Task requirements –
• A. In the perforating-apparatus description, what does the intersection of each cutter's rotary path with the tubing achieve?
• B. Carry the perforating-apparatus description forward from its final sentence.

BEGIN Supplied text

As is most clearly shown in Figure 3, the gear wheel 28 operatively drives the gear wheels 24 of all the lead screw members 19 through idler gears 29, 30, 31, 32, 33, 34 and 35. More particularly, the lead screw members 19 are disposed in pairs, with the lead screw members 19 of each pair thereof preferably being diametrically opposed relative to the axial path A. Thus, the pairs of lead screw members 19 are constituted by the lead screw members 19A and 19A', 19B and 19B', 19C and 19C', and 19D and 19D', the gear wheels 24 of the members 19A and 19B being operatively driven in the same direction directly by the gear wheel 28, the gear wheel 24 of the member 19C being operatively driven in said same direction by the idler gear wheel 30 which is driven by the gear wheel 24 of the member 19B, and the gear wheel 24 of the member 19D being operatively driven again in said same direction by the idler gear wheel 29 which is driven by the gear wheel 24 of the member 19C. The gear wheel 24 of the member 19D' is operatively driven but in the opposite direction through the two idler gear wheels 31 and 32 from the gear wheel 24 of the member 19A, the gear wheel 24 of the member 19C' is operatively driven in said opposite direction by the idler gear wheel 33 which is driven by the gear wheel 24 of the member 19D', the gear wheel 24 of the member 19B' is operatively driven again in said opposite direction by the idler gear wheel 34 which is driven by the gear wheel 24 of the member 19C', and the gear wheel 24 of the member 19A' is operatively driven once again in said opposite direction by the idler gear wheel 35 which is driven by the gear wheel 24 of the member 19B'. The screw threading 20 of the lead screw members 19 of each pair thereof is of opposite hand.
There is mounted on each of the lead screw members 19 a cutter 36 which is operatively moved with the associated lead screw member 19 only in a fixed rotary path of circular form which is thus in a plane substantially at right angles to the axial path A and which intersects the tubing 13 thereby to perforate the tubing 13 as is hereinafter more fully described, each cutter 36 being outwardly directed relative to said rotary path thereof. There may of course be more than one cutter 36 mounted on each of the lead screw members 19.

END Supplied text
BEGIN Given data

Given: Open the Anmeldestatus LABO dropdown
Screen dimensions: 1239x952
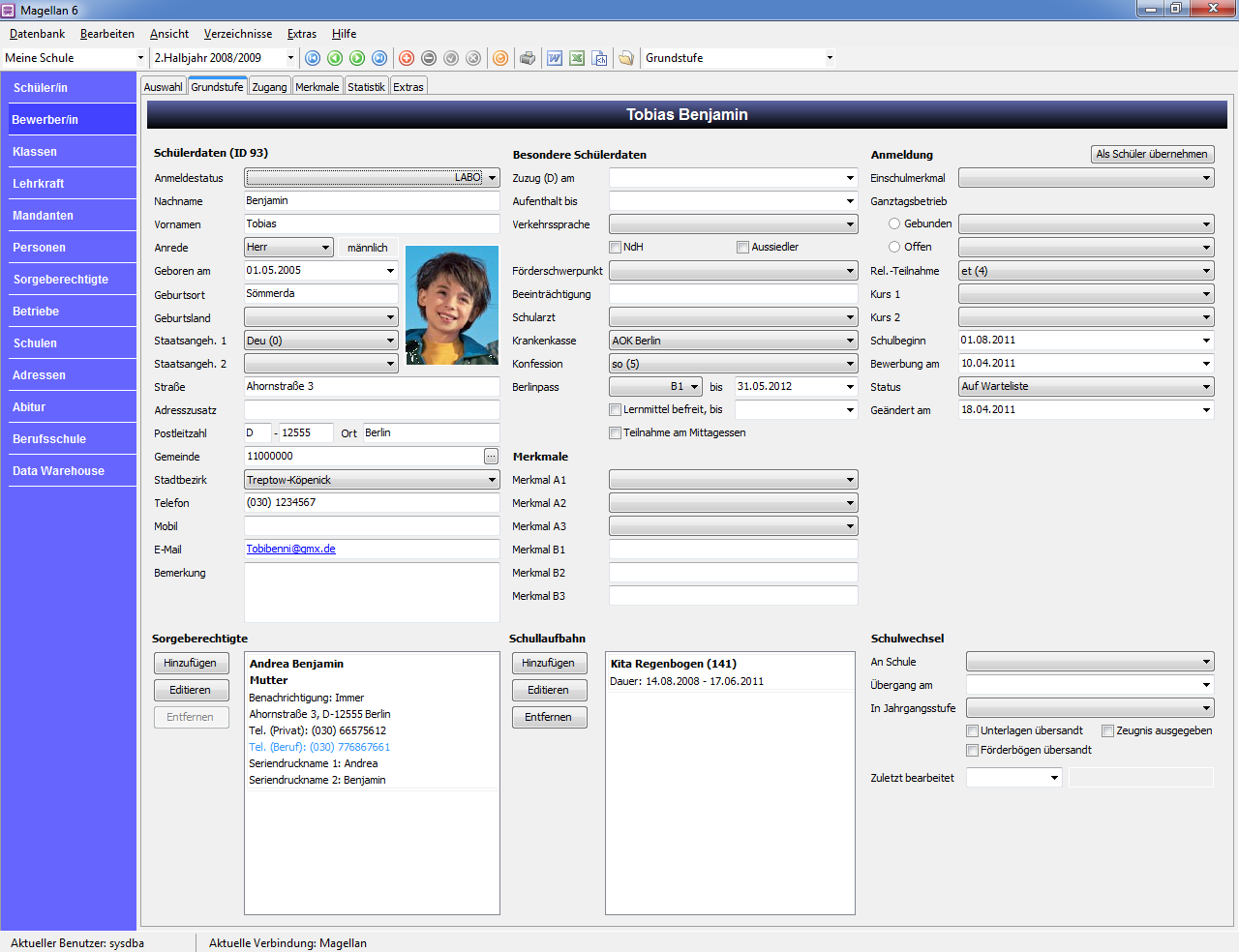Looking at the screenshot, I should click(492, 178).
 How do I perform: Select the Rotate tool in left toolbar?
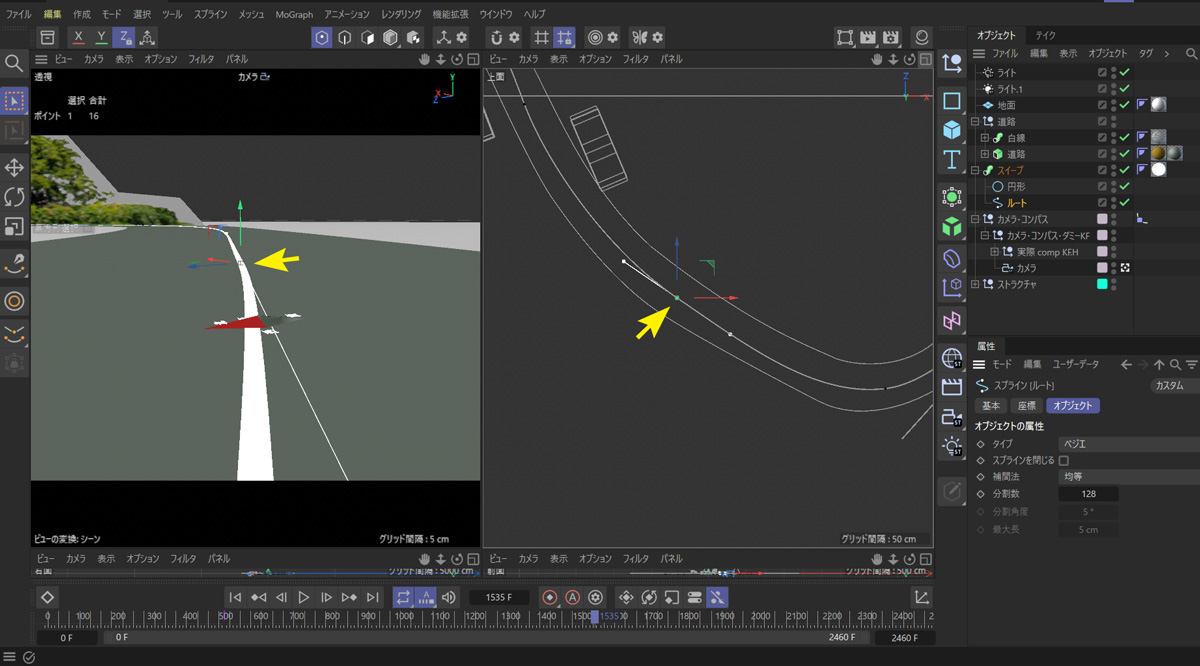[14, 197]
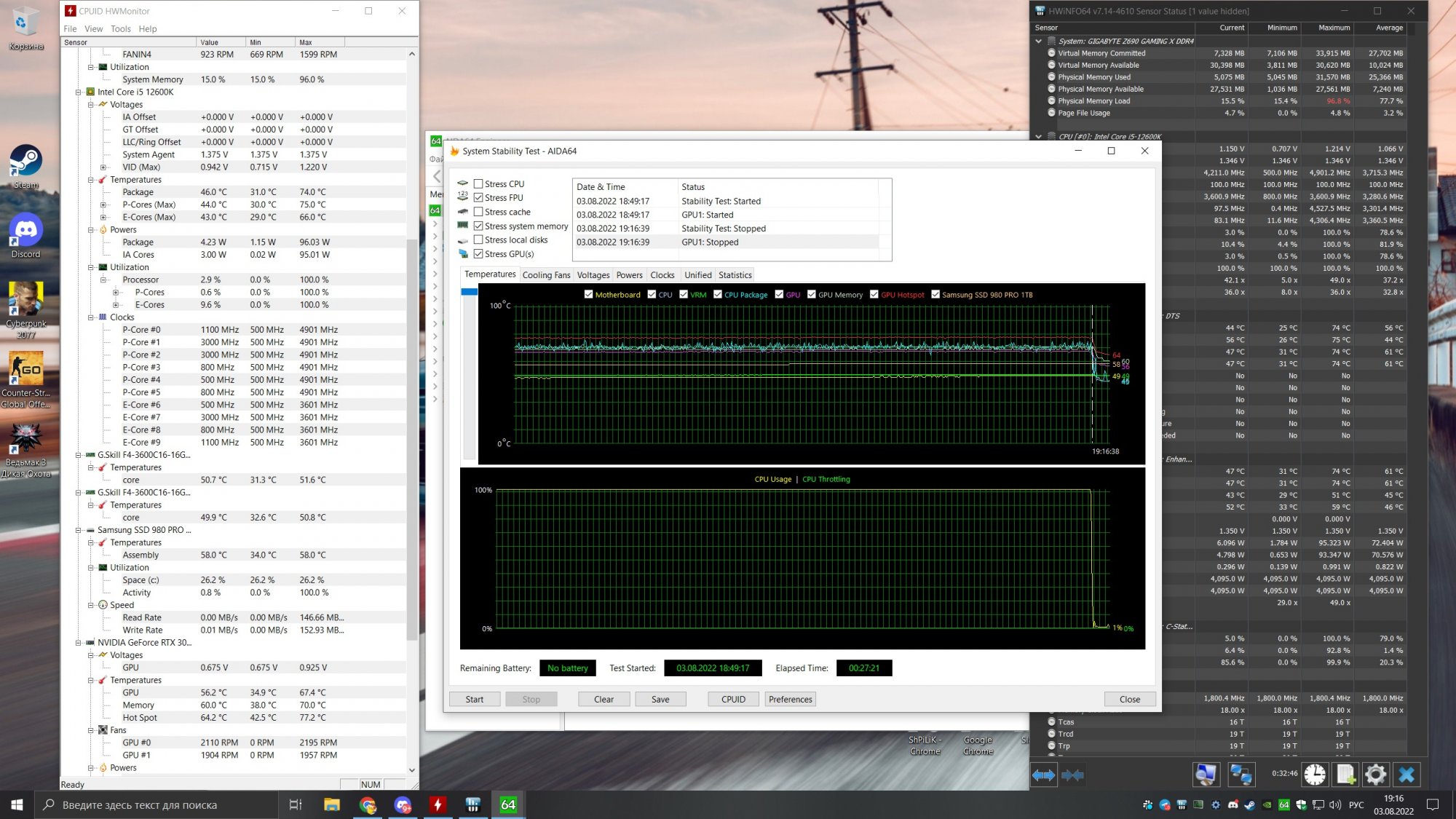1456x819 pixels.
Task: Expand P-Cores (Max) temperature node
Action: point(103,205)
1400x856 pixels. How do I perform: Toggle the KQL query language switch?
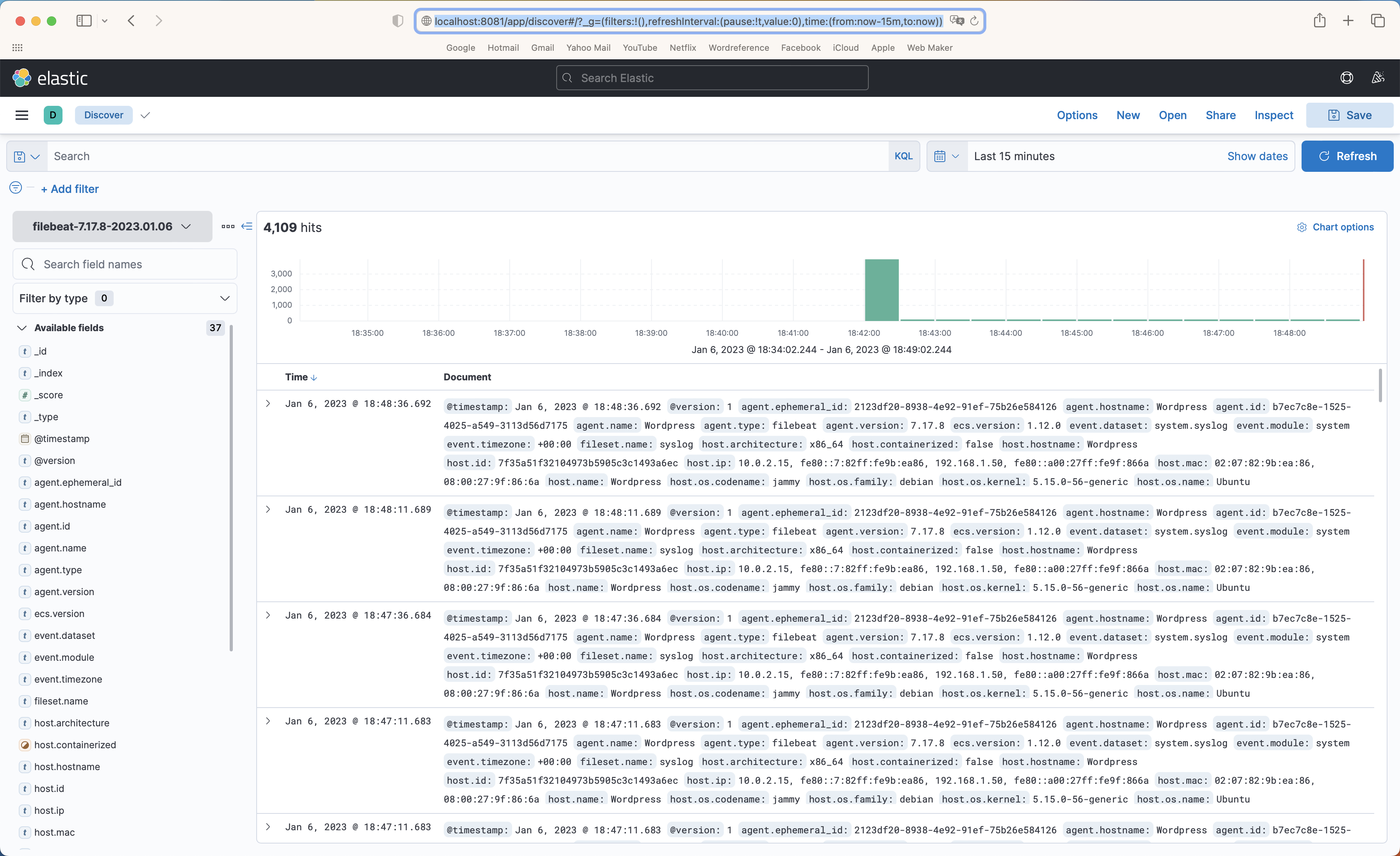[x=903, y=156]
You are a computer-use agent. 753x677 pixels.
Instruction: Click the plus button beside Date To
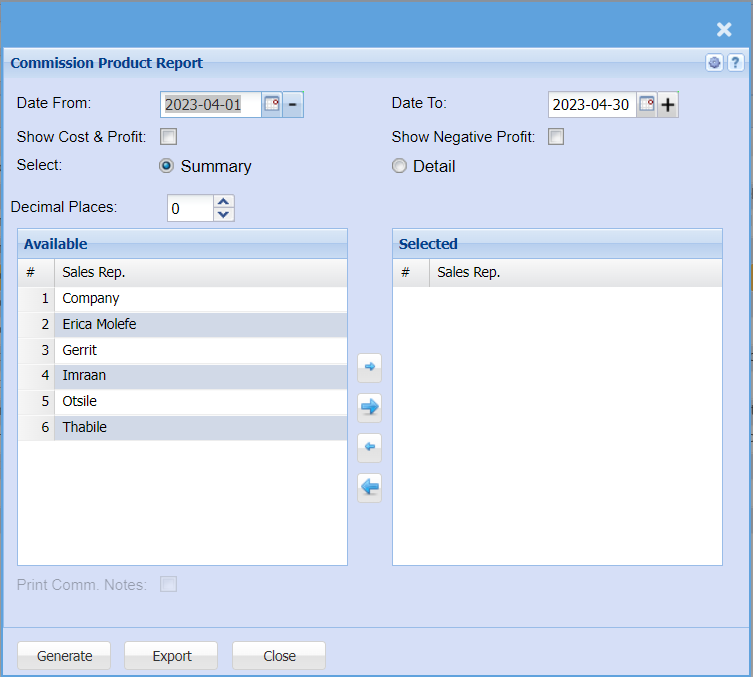(x=668, y=104)
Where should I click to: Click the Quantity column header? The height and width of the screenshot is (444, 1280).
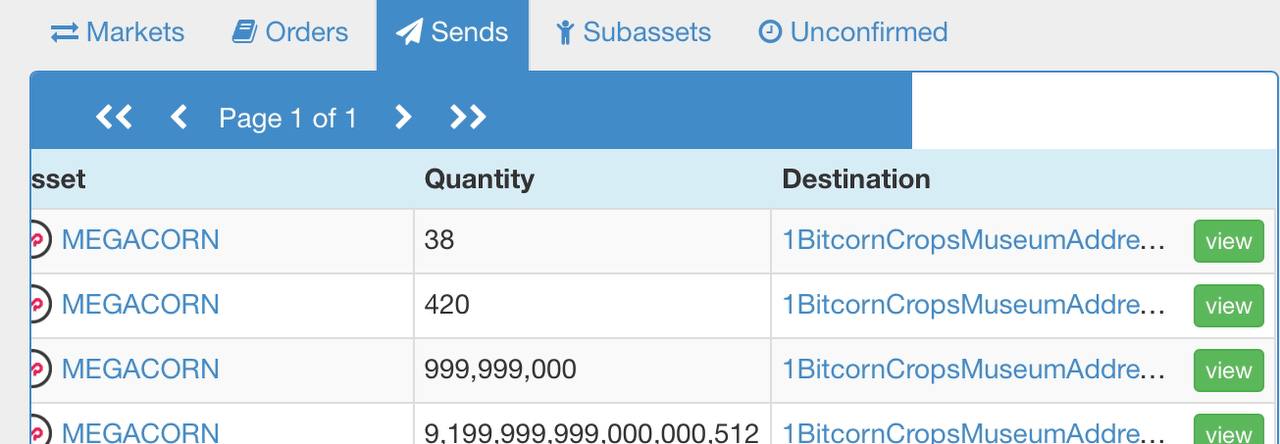click(x=479, y=179)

END Given data

Answers in order –
• A. Because each cutter 36's circular rotary path intersects the tubing 13, the cutter perforates the tubing 13 as it moves with its lead screw member 19.

• B.
As is most clearly shown in Figures 5, 6 and 7, each cutter 36 comprises an inner shank portion 37 together with an outer cutting portion 38 having a concave leading edge 39 which constitutes a cutting edge and is preferably of V-shape in cross-section as shown in Figure 7 and which terminates at the end of the cutting portion 38 remote from the shank portion 37 in a cutting point 40. The shank portion 37 of the cutter 36 is disposed within a slot 41 which is formed in a plug 42, the plug 42 being removably mounted in a recess 43 within the associated lead screw member 19 by means of a screw member 44 which is screw-threadedly engaged with the plug 42. The shank portion 37 of the cutter 36 is securely clamped in the slot 41 under lhe influence of the interengagement between the plug 42 and the walls of t.he recess 43. Thus, for example, in the embodiment shown in the drawings, the plug 42 is of tapered form so that as the plug 42 is urged into the recess 43 on tightening of the screw member 44 the width of the slot 41 is reduced with resultant clamping of the shank portion 37 of the cutter 36 in the slot 41.
Figure 8 shows an alternative embodiment which differs from that described above with reference to Figures 5, 6 and 7 in that there are two cutters 36 disposed within the slot 41 in the plug 42, the two cutters 36 being separated by a spacer member 45.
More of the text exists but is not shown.